Claude Fable 5 reaches 95% on SWE-bench Verified, tops every benchmark except GPT-5.5
Anthropic released Claude Fable 5 on June 9, 2026, the first publicly available model from its Mythos-class tier (historically restricted to cyber-defense and biology partners). Fable 5 achieves 95.0% on SWE-bench Verified, the hardest standardized benchmark for real-world code generation, and leads or ties on 18 of 19 published benchmarks. Only GPT-5.5 beats it on a handful of reasoning and domain-specific tasks. This is the first time Anthropic has released a Mythos-class model for general use.
Fable 5 is the same underlying model as Claude Mythos 5 (restricted release) with safeguards in place: the model silently defers to Claude Opus 4.8 for requests touching cybersecurity, biology, chemistry, or model distillation, where Mythos 5's unrestricted capabilities (78% on cybersecurity evals vs. 40% for Opus 4.8) pose misuse risk. This safety-by-fallback design allows deployment at scale while maintaining alignment boundaries. Fable 5 also shows improved token efficiency: solving the same problems with fewer tokens than prior Claude generations, which compounds cost advantages at scale.
SWE-bench Verified's climb from 33.4% (Claude 3.5 Sonnet, June 2024) to 95.0% (Fable 5, June 2026) in two years reflects both model capability and benchmark saturation: the public Verified set now has a known training-data contamination history. Scale AI's SWE-bench Pro (1,865 tasks across commercial codebases) is the harder, more defensible benchmark; Fable 5 leads with 80.3% on the public set, 11 points ahead of the nearest competitor (GPT-5.5).

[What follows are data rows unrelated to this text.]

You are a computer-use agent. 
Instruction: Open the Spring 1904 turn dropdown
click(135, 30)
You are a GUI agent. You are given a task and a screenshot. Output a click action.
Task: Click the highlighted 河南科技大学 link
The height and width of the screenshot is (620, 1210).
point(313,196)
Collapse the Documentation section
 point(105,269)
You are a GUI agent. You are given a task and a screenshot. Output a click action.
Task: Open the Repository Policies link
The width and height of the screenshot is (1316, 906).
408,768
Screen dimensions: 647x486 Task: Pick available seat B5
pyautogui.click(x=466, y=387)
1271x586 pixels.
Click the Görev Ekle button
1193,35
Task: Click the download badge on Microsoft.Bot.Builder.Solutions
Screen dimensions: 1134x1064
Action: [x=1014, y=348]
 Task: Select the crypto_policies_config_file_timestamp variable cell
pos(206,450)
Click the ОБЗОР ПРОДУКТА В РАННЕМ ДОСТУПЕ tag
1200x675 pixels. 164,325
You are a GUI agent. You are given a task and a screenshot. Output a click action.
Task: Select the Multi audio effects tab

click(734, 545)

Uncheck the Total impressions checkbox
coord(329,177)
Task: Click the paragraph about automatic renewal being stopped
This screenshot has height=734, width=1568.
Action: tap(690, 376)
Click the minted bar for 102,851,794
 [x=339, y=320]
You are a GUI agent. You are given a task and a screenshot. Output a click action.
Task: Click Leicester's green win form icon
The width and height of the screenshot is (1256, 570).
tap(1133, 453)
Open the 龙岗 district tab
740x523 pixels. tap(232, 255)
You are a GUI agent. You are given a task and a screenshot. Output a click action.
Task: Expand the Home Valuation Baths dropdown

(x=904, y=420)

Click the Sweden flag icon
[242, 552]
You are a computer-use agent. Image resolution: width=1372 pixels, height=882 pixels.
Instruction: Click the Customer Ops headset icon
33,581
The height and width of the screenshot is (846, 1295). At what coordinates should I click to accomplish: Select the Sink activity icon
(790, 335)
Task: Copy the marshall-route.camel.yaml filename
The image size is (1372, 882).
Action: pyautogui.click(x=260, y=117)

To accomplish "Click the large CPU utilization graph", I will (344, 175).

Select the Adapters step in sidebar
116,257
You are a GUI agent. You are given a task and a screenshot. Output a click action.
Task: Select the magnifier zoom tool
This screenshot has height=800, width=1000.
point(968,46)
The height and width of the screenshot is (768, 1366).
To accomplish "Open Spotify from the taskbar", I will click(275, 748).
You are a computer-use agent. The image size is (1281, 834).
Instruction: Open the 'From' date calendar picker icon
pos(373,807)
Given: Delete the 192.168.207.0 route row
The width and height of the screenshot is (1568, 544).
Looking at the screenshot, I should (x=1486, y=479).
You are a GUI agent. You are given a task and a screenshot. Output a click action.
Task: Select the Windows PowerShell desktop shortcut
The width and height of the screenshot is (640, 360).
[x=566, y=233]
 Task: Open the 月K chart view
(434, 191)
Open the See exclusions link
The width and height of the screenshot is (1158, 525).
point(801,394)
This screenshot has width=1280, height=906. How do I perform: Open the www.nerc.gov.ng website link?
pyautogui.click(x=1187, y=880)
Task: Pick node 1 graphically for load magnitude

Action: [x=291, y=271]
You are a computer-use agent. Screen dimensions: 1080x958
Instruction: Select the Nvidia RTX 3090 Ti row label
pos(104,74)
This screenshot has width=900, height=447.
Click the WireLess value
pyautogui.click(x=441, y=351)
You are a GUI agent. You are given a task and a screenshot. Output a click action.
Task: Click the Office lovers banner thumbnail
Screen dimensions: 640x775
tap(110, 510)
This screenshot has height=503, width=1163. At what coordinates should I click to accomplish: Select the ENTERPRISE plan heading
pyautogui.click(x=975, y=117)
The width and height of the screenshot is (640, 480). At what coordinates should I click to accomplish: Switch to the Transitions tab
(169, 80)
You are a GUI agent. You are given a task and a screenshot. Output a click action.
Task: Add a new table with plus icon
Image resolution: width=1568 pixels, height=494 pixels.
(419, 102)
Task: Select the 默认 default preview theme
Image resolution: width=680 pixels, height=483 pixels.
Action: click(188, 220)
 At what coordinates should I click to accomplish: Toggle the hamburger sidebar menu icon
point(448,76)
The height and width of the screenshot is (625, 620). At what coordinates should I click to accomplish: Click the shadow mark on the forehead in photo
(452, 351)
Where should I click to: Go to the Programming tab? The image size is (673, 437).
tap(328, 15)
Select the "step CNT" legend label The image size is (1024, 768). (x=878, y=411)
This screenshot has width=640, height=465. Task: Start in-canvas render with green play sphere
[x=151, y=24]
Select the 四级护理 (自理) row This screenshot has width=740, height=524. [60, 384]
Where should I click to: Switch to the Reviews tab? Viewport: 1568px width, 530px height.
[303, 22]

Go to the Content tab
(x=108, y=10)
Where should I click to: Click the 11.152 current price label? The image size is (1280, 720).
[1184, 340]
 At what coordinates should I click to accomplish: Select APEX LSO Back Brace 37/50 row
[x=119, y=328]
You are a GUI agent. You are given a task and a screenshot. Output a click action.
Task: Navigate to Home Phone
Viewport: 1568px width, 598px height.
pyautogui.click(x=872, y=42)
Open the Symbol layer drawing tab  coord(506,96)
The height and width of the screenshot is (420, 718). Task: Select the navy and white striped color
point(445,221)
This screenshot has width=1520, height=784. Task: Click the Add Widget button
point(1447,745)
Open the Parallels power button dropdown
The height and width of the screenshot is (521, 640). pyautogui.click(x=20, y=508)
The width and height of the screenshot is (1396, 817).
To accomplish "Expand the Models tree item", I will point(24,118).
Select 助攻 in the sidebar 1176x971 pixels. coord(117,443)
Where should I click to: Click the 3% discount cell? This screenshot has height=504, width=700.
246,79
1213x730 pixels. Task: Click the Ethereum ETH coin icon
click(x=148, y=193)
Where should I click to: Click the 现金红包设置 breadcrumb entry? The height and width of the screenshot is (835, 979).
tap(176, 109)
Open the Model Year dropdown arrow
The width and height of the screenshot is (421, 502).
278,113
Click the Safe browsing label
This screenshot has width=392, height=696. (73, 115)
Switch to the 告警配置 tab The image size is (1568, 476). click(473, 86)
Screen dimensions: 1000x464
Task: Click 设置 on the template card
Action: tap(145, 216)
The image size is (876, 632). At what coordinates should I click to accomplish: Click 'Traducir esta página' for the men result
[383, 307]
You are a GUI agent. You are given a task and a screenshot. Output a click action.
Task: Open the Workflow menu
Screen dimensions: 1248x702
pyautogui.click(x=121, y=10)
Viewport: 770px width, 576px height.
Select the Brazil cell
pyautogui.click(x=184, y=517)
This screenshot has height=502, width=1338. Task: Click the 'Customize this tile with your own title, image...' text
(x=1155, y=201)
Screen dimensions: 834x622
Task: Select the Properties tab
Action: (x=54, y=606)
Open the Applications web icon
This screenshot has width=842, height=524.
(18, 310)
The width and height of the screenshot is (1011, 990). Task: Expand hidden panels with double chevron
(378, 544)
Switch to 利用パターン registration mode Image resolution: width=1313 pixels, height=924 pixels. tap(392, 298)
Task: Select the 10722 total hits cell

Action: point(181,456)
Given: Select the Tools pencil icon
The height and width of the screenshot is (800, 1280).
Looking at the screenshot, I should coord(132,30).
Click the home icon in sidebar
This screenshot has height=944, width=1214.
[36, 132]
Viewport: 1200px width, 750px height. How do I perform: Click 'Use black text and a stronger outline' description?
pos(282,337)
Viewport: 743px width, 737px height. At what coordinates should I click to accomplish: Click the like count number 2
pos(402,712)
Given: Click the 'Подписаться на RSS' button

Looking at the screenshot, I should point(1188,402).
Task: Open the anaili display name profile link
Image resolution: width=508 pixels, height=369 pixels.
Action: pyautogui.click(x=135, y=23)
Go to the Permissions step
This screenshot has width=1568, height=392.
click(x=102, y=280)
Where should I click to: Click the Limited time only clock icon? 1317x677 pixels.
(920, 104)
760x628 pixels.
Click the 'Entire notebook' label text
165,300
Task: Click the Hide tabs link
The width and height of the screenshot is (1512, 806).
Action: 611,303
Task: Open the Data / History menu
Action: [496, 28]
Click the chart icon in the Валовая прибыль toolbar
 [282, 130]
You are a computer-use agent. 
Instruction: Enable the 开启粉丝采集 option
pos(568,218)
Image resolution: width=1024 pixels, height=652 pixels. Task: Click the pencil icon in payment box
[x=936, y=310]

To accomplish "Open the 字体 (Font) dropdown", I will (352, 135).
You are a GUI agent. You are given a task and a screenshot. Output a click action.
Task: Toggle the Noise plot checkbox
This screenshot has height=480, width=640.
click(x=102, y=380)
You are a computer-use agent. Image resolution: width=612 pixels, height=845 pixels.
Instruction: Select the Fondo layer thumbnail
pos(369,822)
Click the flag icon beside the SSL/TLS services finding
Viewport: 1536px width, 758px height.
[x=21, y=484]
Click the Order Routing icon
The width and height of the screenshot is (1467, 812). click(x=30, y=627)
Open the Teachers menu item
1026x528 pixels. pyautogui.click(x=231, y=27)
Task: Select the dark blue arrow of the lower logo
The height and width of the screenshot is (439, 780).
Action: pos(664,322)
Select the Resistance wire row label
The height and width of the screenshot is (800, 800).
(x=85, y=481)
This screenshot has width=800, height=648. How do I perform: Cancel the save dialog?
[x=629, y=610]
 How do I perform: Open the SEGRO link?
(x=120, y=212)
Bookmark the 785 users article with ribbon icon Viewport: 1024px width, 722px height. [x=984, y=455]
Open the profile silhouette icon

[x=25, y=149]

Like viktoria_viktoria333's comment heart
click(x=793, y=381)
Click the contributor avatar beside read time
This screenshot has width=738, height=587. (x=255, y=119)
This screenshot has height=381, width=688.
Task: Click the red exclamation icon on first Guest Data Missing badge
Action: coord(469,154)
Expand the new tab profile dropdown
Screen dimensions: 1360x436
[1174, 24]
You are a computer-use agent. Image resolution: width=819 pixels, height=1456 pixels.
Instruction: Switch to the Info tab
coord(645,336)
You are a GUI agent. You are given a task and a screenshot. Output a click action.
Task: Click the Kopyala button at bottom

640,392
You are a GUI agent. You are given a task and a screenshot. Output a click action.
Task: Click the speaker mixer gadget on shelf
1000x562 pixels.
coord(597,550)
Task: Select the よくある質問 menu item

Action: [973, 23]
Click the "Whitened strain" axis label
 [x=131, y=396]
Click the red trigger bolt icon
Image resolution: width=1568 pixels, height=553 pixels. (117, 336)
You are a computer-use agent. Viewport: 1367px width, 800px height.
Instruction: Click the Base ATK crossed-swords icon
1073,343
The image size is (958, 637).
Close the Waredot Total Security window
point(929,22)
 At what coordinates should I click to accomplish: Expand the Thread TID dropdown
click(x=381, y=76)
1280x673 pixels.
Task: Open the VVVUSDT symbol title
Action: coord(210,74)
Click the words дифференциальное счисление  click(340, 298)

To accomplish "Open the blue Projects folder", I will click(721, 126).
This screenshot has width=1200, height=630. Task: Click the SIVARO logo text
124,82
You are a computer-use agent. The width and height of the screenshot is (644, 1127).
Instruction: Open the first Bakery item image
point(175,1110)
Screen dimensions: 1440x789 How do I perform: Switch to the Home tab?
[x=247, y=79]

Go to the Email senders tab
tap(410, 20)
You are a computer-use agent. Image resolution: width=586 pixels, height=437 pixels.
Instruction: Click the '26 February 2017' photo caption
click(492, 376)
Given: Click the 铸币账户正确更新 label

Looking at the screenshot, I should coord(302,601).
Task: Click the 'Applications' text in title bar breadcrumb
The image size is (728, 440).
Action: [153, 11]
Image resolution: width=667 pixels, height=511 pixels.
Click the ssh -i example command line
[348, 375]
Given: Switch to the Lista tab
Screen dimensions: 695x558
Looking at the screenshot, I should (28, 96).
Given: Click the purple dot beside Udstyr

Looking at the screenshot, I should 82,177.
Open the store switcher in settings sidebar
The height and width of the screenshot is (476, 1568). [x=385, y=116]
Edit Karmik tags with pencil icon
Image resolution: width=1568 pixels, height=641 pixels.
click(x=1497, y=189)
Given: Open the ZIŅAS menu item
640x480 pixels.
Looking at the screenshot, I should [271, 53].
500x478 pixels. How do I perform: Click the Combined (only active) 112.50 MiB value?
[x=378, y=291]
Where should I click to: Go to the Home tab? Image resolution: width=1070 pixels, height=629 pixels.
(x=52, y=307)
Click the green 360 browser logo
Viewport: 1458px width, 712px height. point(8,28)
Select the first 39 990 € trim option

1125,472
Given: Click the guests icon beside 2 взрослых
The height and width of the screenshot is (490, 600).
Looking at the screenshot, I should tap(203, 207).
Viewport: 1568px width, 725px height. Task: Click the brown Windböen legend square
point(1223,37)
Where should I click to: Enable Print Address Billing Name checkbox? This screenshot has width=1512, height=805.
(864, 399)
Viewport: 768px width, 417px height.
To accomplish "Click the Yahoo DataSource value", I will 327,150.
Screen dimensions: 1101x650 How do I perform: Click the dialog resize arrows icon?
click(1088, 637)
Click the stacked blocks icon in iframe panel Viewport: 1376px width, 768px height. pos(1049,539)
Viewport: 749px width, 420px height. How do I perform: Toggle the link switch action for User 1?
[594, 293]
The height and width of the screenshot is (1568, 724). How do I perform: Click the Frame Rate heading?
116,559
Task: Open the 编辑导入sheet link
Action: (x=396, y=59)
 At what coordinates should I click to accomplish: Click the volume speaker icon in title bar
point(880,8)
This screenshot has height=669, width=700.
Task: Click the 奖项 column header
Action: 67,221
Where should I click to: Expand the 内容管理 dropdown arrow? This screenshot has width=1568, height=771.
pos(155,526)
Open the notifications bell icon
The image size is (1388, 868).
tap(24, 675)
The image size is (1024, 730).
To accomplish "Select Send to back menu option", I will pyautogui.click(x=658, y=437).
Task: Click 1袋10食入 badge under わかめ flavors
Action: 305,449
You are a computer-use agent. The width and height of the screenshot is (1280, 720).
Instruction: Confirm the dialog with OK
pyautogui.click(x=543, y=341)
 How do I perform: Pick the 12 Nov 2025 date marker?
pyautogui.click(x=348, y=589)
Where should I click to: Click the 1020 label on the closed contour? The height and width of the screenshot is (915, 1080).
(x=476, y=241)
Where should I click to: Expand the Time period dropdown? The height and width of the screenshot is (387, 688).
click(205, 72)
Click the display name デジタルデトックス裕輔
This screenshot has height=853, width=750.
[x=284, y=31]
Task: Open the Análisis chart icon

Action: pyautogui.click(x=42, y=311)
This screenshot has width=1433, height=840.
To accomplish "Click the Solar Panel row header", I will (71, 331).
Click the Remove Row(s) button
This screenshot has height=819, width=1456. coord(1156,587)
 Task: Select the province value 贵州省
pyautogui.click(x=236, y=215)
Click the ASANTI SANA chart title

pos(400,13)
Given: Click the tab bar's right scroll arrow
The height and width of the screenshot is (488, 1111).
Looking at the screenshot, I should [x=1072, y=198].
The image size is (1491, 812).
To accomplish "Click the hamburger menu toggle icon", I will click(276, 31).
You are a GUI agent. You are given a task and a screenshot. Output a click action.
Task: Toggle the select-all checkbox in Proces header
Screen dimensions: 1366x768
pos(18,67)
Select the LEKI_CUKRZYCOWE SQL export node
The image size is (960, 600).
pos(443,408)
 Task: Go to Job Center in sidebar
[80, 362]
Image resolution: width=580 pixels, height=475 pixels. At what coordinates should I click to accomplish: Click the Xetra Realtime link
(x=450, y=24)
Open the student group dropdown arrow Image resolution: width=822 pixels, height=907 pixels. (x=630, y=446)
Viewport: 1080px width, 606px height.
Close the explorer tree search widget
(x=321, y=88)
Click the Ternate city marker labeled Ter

For architects: Fable 5's cost is 2x the Opus tier on Claude.ai; per-token pricing (~$20/M input, $60/M output) is frontier-grade. The real value is in long-horizon autonomous coding: Stripe's testing reported Fable 5 completing a 50-million-line codebase migration in a day. Teams building agentic coding pipelines should test Fable 5 on their specific codebases (Verified saturation is real); SWE-bench Pro is the more credible differentiator. The safeguards on cybersecurity mean production security-fix agents will silently degrade to Opus 4.8 for certain tasks.